The request.
Copy out the records word for word, starting at the line that contains "Identify the location of question." and ending at the line that contains "center [27, 387].", both included.

Excerpted records.

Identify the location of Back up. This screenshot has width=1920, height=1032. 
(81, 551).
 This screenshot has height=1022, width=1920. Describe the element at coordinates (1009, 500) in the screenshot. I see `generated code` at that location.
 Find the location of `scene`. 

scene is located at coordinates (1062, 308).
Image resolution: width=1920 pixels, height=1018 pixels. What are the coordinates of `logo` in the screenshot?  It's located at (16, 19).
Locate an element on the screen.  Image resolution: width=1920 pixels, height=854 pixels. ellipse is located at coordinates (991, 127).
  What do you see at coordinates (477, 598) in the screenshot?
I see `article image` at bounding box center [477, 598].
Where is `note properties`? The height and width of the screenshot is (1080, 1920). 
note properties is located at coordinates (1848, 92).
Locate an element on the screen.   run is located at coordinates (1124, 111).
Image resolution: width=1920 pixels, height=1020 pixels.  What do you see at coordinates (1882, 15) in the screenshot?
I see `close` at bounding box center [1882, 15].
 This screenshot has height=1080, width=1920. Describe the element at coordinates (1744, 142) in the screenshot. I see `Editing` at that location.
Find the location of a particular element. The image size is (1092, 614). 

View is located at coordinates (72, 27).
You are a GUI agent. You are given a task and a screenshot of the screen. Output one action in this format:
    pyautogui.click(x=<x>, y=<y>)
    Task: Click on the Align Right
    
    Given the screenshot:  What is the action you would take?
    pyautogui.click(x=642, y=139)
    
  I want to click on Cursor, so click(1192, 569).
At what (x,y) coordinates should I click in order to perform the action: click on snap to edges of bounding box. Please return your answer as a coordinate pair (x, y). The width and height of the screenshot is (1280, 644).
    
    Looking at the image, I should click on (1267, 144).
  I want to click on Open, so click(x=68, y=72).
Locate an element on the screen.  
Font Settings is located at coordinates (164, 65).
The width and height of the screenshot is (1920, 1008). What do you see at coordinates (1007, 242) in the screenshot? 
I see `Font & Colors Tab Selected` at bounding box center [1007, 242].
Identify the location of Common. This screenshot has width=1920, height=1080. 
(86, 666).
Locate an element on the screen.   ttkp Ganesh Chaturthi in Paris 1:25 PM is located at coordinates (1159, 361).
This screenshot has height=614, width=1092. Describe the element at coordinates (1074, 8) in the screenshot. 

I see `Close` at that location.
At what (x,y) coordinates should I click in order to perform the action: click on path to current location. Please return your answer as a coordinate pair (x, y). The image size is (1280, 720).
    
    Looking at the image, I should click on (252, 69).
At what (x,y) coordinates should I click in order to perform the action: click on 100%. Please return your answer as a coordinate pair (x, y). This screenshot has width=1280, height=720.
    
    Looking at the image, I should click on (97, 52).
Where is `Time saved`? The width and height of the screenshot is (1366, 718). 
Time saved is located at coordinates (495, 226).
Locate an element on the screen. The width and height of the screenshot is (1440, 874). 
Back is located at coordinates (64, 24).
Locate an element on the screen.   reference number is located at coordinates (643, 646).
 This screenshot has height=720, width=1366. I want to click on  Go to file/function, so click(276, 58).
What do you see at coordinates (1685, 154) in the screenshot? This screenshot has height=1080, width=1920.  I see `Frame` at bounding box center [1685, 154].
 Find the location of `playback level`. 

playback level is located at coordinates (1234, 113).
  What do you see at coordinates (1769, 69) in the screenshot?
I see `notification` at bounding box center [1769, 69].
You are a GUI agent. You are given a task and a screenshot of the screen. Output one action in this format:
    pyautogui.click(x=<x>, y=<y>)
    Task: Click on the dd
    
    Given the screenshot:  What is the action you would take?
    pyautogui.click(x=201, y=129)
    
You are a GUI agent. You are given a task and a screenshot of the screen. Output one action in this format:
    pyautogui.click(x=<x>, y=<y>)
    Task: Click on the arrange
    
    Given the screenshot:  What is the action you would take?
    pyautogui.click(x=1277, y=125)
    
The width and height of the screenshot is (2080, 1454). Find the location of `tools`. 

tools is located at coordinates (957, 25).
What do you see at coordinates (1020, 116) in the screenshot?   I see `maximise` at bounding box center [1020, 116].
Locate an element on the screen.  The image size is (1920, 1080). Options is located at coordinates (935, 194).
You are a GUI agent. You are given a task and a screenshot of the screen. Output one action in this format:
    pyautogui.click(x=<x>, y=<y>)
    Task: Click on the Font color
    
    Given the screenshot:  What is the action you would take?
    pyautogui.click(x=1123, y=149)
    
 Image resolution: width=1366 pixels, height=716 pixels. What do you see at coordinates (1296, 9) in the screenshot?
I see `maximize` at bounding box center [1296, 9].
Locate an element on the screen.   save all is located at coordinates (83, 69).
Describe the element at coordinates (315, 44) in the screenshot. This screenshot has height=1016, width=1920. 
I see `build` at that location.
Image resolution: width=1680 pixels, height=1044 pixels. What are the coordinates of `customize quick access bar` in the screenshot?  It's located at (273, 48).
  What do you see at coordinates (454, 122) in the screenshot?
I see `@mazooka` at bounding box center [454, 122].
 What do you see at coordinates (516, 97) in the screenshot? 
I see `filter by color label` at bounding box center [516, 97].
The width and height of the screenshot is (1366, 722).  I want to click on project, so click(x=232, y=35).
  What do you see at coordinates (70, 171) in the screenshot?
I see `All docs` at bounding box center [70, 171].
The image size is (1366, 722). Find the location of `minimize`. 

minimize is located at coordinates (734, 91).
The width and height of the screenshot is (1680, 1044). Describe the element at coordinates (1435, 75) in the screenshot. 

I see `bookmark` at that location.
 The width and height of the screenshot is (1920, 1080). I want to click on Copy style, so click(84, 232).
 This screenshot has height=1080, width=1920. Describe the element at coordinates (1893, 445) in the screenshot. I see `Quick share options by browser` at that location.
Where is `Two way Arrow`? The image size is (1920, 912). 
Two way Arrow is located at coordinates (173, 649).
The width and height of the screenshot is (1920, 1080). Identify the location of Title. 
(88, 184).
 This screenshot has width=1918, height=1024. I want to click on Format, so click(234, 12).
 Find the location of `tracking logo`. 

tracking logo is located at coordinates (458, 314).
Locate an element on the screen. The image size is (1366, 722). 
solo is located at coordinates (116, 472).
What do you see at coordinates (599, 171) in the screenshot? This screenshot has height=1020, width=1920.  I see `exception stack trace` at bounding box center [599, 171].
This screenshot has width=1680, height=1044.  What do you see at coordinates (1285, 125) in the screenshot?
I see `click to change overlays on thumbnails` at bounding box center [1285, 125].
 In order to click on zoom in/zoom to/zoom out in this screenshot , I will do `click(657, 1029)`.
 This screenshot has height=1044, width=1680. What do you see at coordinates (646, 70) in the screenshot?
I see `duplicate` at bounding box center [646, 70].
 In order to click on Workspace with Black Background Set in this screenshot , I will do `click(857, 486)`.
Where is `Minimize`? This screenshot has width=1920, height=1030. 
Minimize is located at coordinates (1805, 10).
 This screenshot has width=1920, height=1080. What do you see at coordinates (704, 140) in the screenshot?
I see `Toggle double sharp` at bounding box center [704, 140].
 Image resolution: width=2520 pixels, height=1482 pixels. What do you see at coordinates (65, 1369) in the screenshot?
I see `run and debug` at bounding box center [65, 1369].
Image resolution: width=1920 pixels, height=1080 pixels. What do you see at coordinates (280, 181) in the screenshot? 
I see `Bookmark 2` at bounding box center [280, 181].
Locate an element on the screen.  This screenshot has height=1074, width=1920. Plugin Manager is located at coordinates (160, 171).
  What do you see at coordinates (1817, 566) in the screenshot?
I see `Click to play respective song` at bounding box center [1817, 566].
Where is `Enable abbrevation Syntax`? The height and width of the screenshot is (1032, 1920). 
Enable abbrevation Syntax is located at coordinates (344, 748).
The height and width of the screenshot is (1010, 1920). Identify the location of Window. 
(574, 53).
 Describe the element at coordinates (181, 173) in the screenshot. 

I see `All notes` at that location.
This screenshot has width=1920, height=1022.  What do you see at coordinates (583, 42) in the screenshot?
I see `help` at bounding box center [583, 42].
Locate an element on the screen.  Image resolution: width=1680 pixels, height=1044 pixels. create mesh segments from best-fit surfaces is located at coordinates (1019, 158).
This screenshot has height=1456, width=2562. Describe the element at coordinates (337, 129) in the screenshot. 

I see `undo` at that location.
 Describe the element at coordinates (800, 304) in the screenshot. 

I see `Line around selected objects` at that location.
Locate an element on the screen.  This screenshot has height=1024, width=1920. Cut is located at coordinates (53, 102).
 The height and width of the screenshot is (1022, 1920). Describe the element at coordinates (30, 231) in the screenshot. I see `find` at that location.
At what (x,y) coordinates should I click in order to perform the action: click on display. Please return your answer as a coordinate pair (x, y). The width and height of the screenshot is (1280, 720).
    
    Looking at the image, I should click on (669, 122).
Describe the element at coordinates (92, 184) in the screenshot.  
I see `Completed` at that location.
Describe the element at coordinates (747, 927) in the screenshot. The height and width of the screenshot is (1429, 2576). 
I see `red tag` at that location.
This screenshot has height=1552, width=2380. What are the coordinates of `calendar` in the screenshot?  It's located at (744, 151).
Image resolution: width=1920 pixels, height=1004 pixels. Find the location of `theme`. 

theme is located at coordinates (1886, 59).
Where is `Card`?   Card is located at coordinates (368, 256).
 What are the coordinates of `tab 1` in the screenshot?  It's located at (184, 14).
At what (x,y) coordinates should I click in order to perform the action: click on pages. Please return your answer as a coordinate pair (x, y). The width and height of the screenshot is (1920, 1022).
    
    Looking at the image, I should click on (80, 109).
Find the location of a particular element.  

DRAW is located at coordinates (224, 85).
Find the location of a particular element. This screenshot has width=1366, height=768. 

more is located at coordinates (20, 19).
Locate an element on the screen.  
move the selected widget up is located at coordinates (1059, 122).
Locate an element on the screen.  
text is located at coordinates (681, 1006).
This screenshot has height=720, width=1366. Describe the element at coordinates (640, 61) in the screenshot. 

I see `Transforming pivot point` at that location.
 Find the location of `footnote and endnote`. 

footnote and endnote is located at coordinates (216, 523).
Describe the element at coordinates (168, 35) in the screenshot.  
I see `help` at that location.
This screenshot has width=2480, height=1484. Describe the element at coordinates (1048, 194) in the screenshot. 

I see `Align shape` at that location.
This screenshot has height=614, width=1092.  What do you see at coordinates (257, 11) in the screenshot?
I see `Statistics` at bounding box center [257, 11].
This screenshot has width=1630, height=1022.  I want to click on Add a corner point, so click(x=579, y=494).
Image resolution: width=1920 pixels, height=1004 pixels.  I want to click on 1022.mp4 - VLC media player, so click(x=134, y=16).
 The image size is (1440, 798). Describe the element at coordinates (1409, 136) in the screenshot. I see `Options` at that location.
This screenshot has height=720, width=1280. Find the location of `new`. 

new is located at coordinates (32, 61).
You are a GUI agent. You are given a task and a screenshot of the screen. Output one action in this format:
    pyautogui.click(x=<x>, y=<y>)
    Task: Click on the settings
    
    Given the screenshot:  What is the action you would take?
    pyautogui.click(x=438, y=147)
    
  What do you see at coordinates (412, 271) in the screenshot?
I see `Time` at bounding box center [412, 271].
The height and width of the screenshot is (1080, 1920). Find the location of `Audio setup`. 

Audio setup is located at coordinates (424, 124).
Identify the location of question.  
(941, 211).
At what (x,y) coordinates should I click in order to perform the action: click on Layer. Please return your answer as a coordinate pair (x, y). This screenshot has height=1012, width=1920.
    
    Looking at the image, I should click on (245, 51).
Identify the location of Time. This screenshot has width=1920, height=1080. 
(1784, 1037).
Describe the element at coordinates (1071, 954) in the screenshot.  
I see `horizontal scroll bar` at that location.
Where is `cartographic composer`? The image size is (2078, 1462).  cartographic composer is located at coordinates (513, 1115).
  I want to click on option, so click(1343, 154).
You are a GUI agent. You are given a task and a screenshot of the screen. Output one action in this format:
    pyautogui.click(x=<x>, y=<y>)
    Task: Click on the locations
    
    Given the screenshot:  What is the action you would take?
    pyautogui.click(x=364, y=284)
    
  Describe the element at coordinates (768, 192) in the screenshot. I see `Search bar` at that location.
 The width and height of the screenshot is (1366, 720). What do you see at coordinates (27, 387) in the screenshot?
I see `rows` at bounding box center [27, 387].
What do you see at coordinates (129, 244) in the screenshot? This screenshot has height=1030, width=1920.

Correct output.
Identify the location of question.  
(941, 211).
At what (x,y) coordinates should I click in order to perform the action: click on Layer. Please return your answer as a coordinate pair (x, y). This screenshot has height=1012, width=1920.
    
    Looking at the image, I should click on (245, 51).
Identify the location of Time. This screenshot has width=1920, height=1080. 
(1784, 1037).
Describe the element at coordinates (1071, 954) in the screenshot.  
I see `horizontal scroll bar` at that location.
Where is `cartographic composer`? The image size is (2078, 1462).  cartographic composer is located at coordinates (513, 1115).
  I want to click on option, so click(1343, 154).
You are a GUI agent. You are given a task and a screenshot of the screen. Output one action in this format:
    pyautogui.click(x=<x>, y=<y>)
    Task: Click on the locations
    
    Given the screenshot:  What is the action you would take?
    pyautogui.click(x=364, y=284)
    
  Describe the element at coordinates (768, 192) in the screenshot. I see `Search bar` at that location.
 The width and height of the screenshot is (1366, 720). What do you see at coordinates (27, 387) in the screenshot?
I see `rows` at bounding box center [27, 387].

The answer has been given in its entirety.